## Extracted text
==================================================

The Terminal End Bud (TEB) at the growing tip of mammary ducts is one of the fastest growing structures in mammals. TEBs drive ductal elongation during puberty and regress once development of the ductal tree is complete. Because of similarities between TEB growth and breast cancer growth, successful modeling of this structure may yield insight into breast development as well as cancer progression. Previous mathematical models have focused on branching morphogenesis, but there are currently no models that address ductal elongation itself. Our model exploits the constrained geometry of the TEB in vivo which provided the framework for an initial mathematical model. Parameters in this model were then informed with measureable data (morphological characteristics, proliferation rate, cell cycle duration, and apoptosis). These data were then used to calculate a value representing the movement of cells from the TEB into the mature duct (termed the flux) and this calculated flux was then used to predict a linear elongation rate. The prediction was compared to an experimentally measured displacement within the mammary fat pad. Our initial measurements of proliferation, apoptosis, and cell sizes, predicted a linear elongation rate of 1.39 mm per day, which was significantly different from our experimentally measured displacement rate of 0.54mm per day. We then refined our model by incorporating changes in the direction of growth due to bifurcation, a cost function for bifurcation (which describes duplication of the TEB), as well as an additional flux term to account for a migration of cap cells into the body cell. Iteration of the revised mathematical model yielded an estimate significantly closer to the measured displacement rate, thus indicating that the most relevant biological parameters have been accounted for. In addition, our data overturned a long held belief that cap cells contribute to the body cell lineage. We are now poised for in silico experiments that may yield predictions consistent with cancer phenotypes, as well as predictions that recapitulate known mutation phenotypes.

==================================================

Condense the paragraph of the text on terminal end buds that begins "The Terminal End Bud (TEB) at the growing tip" into a short bulleted list that keeps its main facts. The listing has no connection to the text on terminal end buds.

Stored data entries
==================================================

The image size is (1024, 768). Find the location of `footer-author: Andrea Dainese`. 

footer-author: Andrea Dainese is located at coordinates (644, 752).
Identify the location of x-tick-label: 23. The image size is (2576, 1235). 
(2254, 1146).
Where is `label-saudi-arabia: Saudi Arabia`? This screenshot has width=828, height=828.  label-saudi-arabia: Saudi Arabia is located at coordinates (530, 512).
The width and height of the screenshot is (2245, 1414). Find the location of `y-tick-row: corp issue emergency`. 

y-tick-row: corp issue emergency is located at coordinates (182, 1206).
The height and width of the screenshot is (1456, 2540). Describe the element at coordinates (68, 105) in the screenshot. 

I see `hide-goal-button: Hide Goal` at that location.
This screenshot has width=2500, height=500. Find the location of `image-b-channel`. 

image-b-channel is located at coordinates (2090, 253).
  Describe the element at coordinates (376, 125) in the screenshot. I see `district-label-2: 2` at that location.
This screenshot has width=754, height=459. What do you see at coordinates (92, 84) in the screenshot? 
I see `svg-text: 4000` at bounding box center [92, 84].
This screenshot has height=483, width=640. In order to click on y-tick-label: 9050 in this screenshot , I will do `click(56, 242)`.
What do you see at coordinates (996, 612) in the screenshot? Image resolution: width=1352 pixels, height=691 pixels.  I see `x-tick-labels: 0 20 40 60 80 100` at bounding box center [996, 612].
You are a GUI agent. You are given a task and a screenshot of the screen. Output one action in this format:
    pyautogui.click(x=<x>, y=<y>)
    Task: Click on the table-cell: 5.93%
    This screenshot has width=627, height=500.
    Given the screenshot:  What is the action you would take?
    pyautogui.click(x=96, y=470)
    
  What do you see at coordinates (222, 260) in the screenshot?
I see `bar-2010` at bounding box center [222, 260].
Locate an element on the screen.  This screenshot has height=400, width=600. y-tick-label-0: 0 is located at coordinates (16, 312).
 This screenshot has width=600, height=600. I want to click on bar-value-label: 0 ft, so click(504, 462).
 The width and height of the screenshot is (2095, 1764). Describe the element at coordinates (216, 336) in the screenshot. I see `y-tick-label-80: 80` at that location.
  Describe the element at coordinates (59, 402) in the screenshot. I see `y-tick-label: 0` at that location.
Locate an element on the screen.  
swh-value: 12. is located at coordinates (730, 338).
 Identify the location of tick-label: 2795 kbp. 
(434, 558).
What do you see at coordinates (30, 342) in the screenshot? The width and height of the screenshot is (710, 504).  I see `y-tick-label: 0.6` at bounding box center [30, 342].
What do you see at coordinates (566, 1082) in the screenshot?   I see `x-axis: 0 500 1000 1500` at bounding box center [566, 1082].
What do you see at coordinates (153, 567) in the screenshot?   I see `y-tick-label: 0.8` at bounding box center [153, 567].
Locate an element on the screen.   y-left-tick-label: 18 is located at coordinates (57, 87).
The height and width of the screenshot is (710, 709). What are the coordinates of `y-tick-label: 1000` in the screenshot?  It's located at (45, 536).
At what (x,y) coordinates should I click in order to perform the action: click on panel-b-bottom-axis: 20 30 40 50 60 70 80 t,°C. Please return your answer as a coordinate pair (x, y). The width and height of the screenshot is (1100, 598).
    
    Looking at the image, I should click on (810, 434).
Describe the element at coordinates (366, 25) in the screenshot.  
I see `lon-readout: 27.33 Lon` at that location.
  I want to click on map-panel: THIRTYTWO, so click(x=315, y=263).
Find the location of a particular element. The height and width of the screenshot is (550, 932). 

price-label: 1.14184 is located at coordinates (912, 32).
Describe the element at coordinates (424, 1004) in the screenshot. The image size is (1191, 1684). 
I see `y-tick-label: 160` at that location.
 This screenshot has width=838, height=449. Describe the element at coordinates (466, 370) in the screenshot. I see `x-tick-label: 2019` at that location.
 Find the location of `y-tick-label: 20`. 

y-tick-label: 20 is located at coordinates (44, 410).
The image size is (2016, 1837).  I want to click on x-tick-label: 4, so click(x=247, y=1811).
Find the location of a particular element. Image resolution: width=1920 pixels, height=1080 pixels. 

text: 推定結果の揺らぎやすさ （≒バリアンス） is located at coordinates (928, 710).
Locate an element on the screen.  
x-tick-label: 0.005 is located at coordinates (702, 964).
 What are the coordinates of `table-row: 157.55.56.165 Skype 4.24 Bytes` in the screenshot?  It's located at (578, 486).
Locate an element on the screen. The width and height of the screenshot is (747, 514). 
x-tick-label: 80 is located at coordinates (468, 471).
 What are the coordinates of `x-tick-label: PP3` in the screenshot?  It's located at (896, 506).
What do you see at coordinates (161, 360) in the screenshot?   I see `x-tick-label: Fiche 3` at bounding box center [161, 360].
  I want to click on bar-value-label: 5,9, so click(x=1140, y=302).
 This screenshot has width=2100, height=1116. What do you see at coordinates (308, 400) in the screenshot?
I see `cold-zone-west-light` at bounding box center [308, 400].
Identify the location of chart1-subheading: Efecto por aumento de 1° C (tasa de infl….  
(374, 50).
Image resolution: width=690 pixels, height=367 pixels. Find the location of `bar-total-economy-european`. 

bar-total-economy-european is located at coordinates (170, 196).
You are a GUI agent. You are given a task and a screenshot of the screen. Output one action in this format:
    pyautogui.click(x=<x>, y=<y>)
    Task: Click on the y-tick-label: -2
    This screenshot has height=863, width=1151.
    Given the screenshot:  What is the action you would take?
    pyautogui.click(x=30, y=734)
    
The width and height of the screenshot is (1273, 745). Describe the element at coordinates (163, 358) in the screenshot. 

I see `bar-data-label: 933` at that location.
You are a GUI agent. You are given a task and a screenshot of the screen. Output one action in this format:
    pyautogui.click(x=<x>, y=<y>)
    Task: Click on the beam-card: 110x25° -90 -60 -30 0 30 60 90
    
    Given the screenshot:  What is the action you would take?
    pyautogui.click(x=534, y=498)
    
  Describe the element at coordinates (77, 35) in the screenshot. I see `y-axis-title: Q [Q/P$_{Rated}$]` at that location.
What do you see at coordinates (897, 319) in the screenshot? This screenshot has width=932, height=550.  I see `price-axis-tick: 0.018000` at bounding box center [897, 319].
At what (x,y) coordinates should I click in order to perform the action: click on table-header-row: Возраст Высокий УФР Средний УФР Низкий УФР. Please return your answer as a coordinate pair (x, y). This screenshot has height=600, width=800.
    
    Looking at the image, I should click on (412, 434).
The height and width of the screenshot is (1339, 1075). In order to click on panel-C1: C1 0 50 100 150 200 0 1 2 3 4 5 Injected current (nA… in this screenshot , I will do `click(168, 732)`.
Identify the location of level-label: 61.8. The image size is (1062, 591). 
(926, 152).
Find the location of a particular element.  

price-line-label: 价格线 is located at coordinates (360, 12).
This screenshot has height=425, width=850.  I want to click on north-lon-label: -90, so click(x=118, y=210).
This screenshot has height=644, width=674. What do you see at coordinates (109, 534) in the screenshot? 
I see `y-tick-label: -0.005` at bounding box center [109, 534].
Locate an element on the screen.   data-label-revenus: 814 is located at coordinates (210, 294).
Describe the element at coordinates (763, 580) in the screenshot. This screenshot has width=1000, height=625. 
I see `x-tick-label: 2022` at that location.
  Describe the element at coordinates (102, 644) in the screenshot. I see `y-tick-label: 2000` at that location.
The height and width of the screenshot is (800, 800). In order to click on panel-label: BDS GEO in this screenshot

==================================================

## Answer to this exercise
- The Terminal End Bud (TEB) sits at the growing tip of mammary ducts. It is one of the fastest-growing structures in mammals.
- TEBs drive ductal elongation during puberty and regress once the ductal tree is complete.
- TEB growth resembles breast cancer growth, so modeling it may shed light on both breast development and cancer progression.
- Earlier mathematical models addressed branching morphogenesis. None addressed ductal elongation itself.
- The initial model was built on the constrained geometry of the TEB in vivo.
- Its parameters came from measured data: morphological characteristics, proliferation rate, cell cycle duration, and apoptosis.
- These data gave a flux, meaning the movement of cells from the TEB into the mature duct. The flux was used to predict a linear elongation rate.
- The predicted rate was 1.39 mm per day. This differed significantly from the measured displacement of 0.54 mm per day in the mammary fat pad.
- The refined model added three things: changes in growth direction from bifurcation, a cost function for bifurcation, and a flux term for cap cells migrating into the body cell.
- The revised model gave an estimate significantly closer to the measured rate.
- The data overturned a long-held belief that cap cells contribute to the body cell lineage.
- The model now allows in silico experiments that may predict cancer phenotypes and known mutation phenotypes.